Enduring presence? Whenever I doubt the purpose of rock criticism, I think about bands like Glossary, that need strong advocates, and don't always get them. Glossary has been around for 10 years, and have remained largely ignored by the critical establishment, not because they're been dismissed, but because almost no one has heard them. There are people out there right now who are Glossary fans and don't even know it yet. Could you be one of them? - Noel Murray - The Onion A.V. Club


"Reconciling Saturday night with Sunday a.m."

Liquor and religion are staples of Joey Kneiser’s songs. Not that he can ever seem to point to either one as the answer.
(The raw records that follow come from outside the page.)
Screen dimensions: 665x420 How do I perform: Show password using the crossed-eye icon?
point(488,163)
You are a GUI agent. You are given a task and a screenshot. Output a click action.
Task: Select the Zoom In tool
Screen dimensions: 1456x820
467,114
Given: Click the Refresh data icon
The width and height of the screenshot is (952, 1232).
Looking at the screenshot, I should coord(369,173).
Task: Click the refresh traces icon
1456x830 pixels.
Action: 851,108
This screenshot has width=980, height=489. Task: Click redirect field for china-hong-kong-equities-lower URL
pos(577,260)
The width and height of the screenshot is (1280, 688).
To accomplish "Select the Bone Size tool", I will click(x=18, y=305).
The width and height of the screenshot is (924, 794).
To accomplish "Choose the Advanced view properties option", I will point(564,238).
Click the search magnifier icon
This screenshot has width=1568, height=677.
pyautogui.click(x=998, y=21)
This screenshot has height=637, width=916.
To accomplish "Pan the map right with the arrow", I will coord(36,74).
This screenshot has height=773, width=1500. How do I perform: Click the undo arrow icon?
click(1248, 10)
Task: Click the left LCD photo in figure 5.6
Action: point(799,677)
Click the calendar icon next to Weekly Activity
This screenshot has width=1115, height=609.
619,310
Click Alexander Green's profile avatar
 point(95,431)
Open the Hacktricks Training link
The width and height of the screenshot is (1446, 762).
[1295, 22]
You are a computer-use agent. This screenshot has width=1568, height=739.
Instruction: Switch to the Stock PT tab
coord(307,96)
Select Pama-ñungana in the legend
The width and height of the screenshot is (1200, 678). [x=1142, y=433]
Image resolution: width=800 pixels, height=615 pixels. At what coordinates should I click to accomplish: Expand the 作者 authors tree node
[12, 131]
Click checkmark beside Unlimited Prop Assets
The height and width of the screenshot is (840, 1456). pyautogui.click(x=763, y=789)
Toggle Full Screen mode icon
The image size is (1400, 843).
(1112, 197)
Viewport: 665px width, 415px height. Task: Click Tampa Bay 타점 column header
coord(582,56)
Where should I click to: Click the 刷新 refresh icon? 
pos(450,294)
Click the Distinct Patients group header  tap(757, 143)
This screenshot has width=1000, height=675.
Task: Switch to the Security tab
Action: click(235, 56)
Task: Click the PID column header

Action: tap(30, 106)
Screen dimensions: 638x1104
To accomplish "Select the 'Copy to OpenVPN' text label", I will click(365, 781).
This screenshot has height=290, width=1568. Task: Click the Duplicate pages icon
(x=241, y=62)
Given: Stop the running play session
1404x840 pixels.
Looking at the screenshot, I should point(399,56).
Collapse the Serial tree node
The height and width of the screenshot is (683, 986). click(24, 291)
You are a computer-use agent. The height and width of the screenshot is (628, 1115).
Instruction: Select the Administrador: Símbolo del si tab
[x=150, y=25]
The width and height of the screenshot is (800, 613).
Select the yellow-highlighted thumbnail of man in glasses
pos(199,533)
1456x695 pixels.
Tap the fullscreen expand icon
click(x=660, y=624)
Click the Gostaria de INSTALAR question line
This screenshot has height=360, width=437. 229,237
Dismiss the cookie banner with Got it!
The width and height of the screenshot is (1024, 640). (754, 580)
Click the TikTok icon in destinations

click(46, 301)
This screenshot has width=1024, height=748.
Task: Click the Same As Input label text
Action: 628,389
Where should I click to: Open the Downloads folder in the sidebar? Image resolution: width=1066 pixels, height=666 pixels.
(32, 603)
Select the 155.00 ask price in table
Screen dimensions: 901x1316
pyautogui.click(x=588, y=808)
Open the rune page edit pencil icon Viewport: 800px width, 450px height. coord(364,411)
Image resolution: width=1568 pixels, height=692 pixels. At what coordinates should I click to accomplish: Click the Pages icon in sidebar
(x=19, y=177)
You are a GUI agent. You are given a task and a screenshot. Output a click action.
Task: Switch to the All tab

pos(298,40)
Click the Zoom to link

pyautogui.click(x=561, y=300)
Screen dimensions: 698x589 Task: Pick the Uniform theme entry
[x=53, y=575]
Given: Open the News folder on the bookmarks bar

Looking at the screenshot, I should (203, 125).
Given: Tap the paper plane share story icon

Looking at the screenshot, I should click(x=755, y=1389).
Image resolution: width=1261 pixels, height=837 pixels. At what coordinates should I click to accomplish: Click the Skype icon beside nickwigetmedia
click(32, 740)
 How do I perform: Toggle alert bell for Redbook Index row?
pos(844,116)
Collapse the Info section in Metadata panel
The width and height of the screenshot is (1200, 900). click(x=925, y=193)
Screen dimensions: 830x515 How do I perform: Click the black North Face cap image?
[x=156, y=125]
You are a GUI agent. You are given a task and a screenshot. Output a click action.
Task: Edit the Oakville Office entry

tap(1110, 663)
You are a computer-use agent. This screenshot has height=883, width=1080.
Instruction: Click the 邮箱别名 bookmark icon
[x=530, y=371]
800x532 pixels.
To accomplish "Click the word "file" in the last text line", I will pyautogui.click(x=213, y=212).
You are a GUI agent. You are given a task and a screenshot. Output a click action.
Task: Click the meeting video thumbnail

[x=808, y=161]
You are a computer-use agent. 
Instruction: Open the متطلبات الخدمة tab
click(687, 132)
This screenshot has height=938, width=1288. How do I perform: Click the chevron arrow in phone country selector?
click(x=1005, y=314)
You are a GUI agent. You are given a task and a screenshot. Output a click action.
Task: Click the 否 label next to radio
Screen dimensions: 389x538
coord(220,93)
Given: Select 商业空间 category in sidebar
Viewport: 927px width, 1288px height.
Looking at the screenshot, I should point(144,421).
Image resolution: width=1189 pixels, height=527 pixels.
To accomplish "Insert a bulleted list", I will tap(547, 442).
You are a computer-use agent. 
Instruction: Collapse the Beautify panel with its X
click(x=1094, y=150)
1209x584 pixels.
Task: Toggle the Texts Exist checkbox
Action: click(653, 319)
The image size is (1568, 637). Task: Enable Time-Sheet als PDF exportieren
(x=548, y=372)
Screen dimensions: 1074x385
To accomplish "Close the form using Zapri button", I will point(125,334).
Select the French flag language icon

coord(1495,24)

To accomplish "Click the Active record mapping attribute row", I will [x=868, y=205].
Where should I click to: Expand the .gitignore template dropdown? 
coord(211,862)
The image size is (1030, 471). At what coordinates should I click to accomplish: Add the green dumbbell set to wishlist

His band, Glossary, has been together in one incarnation or another for 10 years. They play at times languid, at times skronky, literate rock. You could say Allman Brothers meets Dinosaur Jr., but the songs aren’t dumb enough for the former or noisy enough for the latter.

“We always get lumped in with alt-country, which I never really understood. I mean, I guess it’s because we’re from Tennessee and once you put a pedal steel in a song you’re alt-country,” Kneiser, a serious, engaging type, says from his Murfreesboro home. “The term alt-country leads people to think (country) is the main influence of your band. We’re obviously not that. We’re a rock and roll band. That’s our foundation. Country is an influence.”

“We’re just five kids who grew up liking music and we started a band … there’s no real restrictions on what we’re trying to do. We just let it go, for better or for worse. We’re all really into punk rock and indie rock, but we all love country music and rhythm and blues and old time music. Just anything American.”

Pretty much sums up their most recent album, “For What I Don’t Become.”

Kneiser plays guitar and sings. Glossary is also Bingham Barnes, bass; Todd Beene, guitar, Eric Giles, drums and Kneiser’s wife Kelly on vocals. If anything sets them apart form their (sorry!) alt-country colleagues, it’s the harmonies between husband and wife. That and the mid-’90ish guitar squeals.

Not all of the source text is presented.